*Prompt*
Give the entries again, precisely as they were written.

*Collected data entries*
»»

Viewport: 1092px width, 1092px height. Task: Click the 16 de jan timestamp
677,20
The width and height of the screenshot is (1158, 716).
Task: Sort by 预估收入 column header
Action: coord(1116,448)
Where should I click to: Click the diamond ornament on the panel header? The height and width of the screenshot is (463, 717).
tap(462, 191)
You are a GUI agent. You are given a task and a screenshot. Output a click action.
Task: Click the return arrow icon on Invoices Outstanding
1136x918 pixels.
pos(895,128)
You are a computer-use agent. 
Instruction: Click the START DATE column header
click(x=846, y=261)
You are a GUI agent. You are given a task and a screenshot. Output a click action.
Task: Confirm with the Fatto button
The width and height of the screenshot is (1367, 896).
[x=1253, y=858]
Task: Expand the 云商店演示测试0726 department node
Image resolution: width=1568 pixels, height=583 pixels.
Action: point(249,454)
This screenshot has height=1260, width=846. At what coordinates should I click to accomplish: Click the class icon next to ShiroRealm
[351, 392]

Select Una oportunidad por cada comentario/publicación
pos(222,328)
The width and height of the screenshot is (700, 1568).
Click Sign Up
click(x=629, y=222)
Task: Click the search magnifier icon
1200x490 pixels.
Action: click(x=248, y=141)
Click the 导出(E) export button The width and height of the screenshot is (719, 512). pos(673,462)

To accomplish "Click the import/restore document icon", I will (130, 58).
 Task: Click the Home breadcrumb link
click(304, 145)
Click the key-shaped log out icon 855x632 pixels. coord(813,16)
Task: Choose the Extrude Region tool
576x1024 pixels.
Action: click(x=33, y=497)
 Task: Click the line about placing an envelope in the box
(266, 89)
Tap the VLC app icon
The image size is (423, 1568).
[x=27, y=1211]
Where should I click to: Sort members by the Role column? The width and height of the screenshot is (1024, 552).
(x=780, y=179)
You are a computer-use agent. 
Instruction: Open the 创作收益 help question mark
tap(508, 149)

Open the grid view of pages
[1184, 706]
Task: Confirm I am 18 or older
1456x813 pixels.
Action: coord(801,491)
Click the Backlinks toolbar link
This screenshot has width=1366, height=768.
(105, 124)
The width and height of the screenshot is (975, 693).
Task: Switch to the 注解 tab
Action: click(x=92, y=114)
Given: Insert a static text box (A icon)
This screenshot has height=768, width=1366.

««

*Solution to this task*
Viewport: 1092px width, 1092px height. Task: Click the 16 de jan timestamp
677,20
The width and height of the screenshot is (1158, 716).
Task: Sort by 预估收入 column header
Action: coord(1116,448)
Where should I click to: Click the diamond ornament on the panel header? The height and width of the screenshot is (463, 717).
tap(462, 191)
You are a GUI agent. You are given a task and a screenshot. Output a click action.
Task: Click the return arrow icon on Invoices Outstanding
1136x918 pixels.
pos(895,128)
You are a computer-use agent. 
Instruction: Click the START DATE column header
click(x=846, y=261)
You are a GUI agent. You are given a task and a screenshot. Output a click action.
Task: Confirm with the Fatto button
The width and height of the screenshot is (1367, 896).
[x=1253, y=858]
Task: Expand the 云商店演示测试0726 department node
Image resolution: width=1568 pixels, height=583 pixels.
Action: point(249,454)
This screenshot has height=1260, width=846. At what coordinates should I click to accomplish: Click the class icon next to ShiroRealm
[351, 392]

Select Una oportunidad por cada comentario/publicación
pos(222,328)
The width and height of the screenshot is (700, 1568).
Click Sign Up
click(x=629, y=222)
Task: Click the search magnifier icon
1200x490 pixels.
Action: click(x=248, y=141)
Click the 导出(E) export button The width and height of the screenshot is (719, 512). pos(673,462)

To accomplish "Click the import/restore document icon", I will (130, 58).
 Task: Click the Home breadcrumb link
click(304, 145)
Click the key-shaped log out icon 855x632 pixels. coord(813,16)
Task: Choose the Extrude Region tool
576x1024 pixels.
Action: click(x=33, y=497)
 Task: Click the line about placing an envelope in the box
(266, 89)
Tap the VLC app icon
The image size is (423, 1568).
[x=27, y=1211]
Where should I click to: Sort members by the Role column? The width and height of the screenshot is (1024, 552).
(x=780, y=179)
You are a computer-use agent. 
Instruction: Open the 创作收益 help question mark
tap(508, 149)

Open the grid view of pages
[1184, 706]
Task: Confirm I am 18 or older
1456x813 pixels.
Action: coord(801,491)
Click the Backlinks toolbar link
This screenshot has width=1366, height=768.
(105, 124)
The width and height of the screenshot is (975, 693).
Task: Switch to the 注解 tab
Action: click(x=92, y=114)
Given: Insert a static text box (A icon)
This screenshot has height=768, width=1366.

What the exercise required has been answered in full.